Bret Stephens observes: “President Obama’s Iran policy is incoherent and obsolete. . . Bottom line from Mr. [David]Axelrod, and presumably Mr. Obama, too: ‘We are going to continue to work through . . . the multilateral group of nations that are engaging Iran, and they have to make a decision, George [Stephanopoulos], whether they want to further isolate themselves in every way from the community of nations, or whether they are going to embrace that.’ Translation: People of Iran — best of luck!”
The Romney buzz continues. Some deft moves since the 2008 election (e.g., talking like a grown-up, making impressive TV outings) and the Wylie Coyote-like ability of potential rivals to blow themselves up have worked to his benefit. But it is of course only 2009.
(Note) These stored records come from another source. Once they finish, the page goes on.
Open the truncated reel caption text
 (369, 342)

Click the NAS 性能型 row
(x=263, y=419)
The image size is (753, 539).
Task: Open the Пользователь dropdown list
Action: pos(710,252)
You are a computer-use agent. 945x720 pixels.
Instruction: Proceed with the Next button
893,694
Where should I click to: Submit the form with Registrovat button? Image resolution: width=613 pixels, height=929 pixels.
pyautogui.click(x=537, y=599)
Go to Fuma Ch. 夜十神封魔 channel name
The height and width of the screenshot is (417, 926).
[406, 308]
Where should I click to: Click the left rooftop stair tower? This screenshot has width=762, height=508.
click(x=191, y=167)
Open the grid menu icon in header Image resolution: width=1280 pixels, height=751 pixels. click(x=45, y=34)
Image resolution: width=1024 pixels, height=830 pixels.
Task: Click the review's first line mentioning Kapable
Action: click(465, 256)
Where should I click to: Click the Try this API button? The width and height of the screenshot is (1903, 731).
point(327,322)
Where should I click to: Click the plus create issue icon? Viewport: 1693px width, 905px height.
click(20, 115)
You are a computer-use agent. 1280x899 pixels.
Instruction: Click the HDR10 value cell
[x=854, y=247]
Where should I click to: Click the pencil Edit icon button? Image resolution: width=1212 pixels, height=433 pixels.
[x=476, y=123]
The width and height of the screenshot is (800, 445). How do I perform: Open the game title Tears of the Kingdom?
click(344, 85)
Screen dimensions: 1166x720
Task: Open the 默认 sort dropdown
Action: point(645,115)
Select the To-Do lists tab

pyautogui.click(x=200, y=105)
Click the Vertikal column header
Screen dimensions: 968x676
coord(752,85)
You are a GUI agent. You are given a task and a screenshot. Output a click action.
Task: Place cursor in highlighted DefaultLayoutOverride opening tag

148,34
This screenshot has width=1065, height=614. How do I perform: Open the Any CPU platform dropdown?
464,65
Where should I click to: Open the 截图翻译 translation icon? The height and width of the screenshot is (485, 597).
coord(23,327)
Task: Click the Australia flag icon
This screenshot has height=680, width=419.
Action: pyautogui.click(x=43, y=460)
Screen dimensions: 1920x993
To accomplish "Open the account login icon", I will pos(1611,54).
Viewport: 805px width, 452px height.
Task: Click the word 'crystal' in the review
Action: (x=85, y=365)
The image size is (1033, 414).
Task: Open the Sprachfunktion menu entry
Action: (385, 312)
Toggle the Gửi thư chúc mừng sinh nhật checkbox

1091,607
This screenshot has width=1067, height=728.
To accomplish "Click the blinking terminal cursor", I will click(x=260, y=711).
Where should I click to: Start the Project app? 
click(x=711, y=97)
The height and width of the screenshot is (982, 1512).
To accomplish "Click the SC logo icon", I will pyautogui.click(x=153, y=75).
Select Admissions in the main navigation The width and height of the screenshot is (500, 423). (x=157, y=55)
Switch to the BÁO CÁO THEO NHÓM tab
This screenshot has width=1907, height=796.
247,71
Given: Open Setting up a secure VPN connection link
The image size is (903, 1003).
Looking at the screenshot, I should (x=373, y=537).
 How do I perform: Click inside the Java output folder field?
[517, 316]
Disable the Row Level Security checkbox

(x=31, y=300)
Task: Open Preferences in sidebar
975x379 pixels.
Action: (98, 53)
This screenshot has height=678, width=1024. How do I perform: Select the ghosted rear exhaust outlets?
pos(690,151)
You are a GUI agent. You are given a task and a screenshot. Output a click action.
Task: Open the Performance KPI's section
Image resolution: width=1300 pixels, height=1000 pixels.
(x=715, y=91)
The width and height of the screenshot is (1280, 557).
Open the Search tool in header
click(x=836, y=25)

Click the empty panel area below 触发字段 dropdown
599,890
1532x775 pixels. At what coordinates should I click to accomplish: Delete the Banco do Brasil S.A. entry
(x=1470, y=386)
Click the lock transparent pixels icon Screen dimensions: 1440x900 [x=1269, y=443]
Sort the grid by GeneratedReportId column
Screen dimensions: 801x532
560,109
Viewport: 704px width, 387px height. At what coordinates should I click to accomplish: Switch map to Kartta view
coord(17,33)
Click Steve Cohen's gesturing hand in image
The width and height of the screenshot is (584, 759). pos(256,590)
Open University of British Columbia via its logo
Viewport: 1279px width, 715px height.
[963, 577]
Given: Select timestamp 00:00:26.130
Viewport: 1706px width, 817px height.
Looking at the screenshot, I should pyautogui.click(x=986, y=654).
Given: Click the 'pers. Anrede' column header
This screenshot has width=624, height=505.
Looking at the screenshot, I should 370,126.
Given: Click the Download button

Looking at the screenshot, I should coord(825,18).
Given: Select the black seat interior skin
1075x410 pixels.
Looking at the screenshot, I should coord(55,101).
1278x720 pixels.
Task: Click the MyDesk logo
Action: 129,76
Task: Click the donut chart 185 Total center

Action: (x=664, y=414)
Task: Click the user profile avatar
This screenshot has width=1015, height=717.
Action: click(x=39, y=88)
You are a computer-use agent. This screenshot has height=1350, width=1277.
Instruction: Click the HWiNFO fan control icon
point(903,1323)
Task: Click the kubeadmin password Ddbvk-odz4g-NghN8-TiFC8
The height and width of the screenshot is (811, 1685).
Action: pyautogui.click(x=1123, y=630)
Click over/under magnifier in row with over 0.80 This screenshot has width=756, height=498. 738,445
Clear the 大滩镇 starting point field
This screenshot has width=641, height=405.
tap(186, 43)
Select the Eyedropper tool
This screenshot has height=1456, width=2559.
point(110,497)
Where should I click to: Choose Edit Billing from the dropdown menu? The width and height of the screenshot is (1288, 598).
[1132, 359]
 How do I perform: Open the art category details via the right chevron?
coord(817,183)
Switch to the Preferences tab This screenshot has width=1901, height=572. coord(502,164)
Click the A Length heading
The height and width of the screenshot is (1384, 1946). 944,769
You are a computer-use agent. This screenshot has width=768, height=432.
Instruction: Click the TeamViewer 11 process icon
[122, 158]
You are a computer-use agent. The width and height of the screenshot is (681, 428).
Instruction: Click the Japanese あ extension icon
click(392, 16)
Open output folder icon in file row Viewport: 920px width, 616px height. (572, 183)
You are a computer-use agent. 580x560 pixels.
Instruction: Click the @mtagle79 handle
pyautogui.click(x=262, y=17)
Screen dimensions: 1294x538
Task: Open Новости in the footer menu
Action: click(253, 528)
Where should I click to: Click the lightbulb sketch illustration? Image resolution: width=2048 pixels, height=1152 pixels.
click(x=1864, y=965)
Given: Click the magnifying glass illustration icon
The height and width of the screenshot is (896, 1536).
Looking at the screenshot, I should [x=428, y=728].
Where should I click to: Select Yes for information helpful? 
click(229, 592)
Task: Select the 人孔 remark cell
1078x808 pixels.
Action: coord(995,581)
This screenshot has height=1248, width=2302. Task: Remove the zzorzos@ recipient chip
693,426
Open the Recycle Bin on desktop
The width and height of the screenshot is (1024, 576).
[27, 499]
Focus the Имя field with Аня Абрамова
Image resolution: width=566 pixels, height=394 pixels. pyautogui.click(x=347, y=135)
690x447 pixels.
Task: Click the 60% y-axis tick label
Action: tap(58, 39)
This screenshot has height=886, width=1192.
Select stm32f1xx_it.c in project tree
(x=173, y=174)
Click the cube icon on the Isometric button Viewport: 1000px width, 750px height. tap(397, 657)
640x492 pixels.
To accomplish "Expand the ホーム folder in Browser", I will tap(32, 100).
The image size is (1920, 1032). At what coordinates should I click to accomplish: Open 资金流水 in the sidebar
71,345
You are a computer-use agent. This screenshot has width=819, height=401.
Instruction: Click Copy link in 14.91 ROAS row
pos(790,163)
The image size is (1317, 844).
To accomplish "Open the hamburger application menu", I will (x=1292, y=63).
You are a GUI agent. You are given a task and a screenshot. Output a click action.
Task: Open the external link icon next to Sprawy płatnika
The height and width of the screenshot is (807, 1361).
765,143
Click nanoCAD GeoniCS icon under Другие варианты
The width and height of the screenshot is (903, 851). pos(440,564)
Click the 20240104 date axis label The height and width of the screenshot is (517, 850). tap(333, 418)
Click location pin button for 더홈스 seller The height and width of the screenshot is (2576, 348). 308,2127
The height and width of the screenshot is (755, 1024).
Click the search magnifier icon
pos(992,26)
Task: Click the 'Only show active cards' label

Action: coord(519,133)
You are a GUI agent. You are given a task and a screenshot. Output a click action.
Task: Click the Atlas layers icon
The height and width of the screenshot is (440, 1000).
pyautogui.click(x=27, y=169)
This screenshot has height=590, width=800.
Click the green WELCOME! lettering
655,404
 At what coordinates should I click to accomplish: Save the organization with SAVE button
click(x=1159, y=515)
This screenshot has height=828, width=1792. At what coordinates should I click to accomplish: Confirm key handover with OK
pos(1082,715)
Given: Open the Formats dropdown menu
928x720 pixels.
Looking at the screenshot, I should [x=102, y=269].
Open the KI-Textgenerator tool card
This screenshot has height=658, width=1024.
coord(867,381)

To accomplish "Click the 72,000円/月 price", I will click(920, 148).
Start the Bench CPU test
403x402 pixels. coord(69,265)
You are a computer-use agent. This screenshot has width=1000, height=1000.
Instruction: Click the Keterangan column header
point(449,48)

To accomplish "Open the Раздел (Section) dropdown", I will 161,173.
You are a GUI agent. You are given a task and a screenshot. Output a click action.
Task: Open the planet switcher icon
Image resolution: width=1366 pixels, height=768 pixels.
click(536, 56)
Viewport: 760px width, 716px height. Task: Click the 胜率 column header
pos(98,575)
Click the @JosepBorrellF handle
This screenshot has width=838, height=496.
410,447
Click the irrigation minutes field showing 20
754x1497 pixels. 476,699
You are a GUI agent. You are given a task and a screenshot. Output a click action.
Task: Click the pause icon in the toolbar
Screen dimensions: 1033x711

Another example of the perils of early polling: In the Florida GOP primary race Charlie Crist leads Marco Rubio 51-23% but only 52% have heard of Rubio — and among those, it is a dead heat.
The punditocracy has just discovered Lindsay Graham is effective on TV. In fact, he was one of the best advocates for the surge and one of John McCain’s strongest surrogates during the campaign. It remains a mystery how the conventional wisdom suddenly “discovers” these things.
Claire McCaskill is not thrilled by cap-and-trade: “I hope we can fix cap and trade so it doesn’t unfairly punish businesses and families in coal dependent states like Missouri.” Is she one of those fear-mongers the president is picking on? Oh — no, she’s Democrat.
Sen. Sherrod Brown doesn’t like it either. “They don’t have my vote yet . . In the Senate this bill will not pass unless Midwestern Democratic senators support it in large numbers.” Wonder how Ohio Democratic Reps. John Boccierri and Mary Jo Kilroy (who got roped into voting for it) feel about that.
The three New Jersey Republicans who voted for cap-and-trade face a backlash.
Here is a head-scratcher: “A new Rasmussen Reports national telephone survey finds that 50% of U.S. voters at least somewhat favor the Democrats’ health care reform plan, while 45% are at least somewhat opposed.” What healthcare plan? The public option one, which moderate and conservative Democrats oppose and the president now says is not a dealbreaker? If asked to tell us what the Democrats are actually proposing — or any of the variations on what they were proposing — I doubt 5% would come close.
The pledge about not raising taxes on people earning less than $250,000 appears to have gone the way of “read my lips…”
John McCain is still providing straight talk: “Organized labor is dictating a large portion of the Obama administration’s work, Sen. John McCain (R-Ariz.) alleged Monday.’The unions are running a lot of this administration,’ McCain said during an appearance on the Mike Broomhead show on local radio station KFYI. ‘Look what just happened with Chrysler and General Motors,’ McCain added.”
So will the Democrats go up against Big Labor on healthcare reform — or just carve out specail tax treatment for union negotiated health benefits? “The Laborers’ International Union of North America is targeting Senate Finance Chairman Max Baucus (D-Mont.) and Senate Budget Chairman Kent Conrad (D-N.D.) with a television ad urging the two Senators to resist taxing health insurance benefits as a means to pay for health care reform. ”
Ilya Shapiro is on the money: “Ricci is a victory for merit over racial politics—which is appropriate given that the ruling overturns a lower court panel that included Sonia Sotomayor. . .This ruling is the latest in a series of steps the Court has taken to strike down race-conscious actions that violate individual rights—and thus is a blow both to the Obama administration (which sided with the city in Ricci) and to the nomination of Judge Sotomayor.” Ouch.
The Ninth Circuit is reversed 94% of the time by the Supreme Court. Could they get it wrong more often if they tried?
The Senate has 45 “yes” votes for cap-and-trade. They need to get to 60. The “no” camp has 32 solid votes. Looks like the “fear mongering” crowd may carry the day.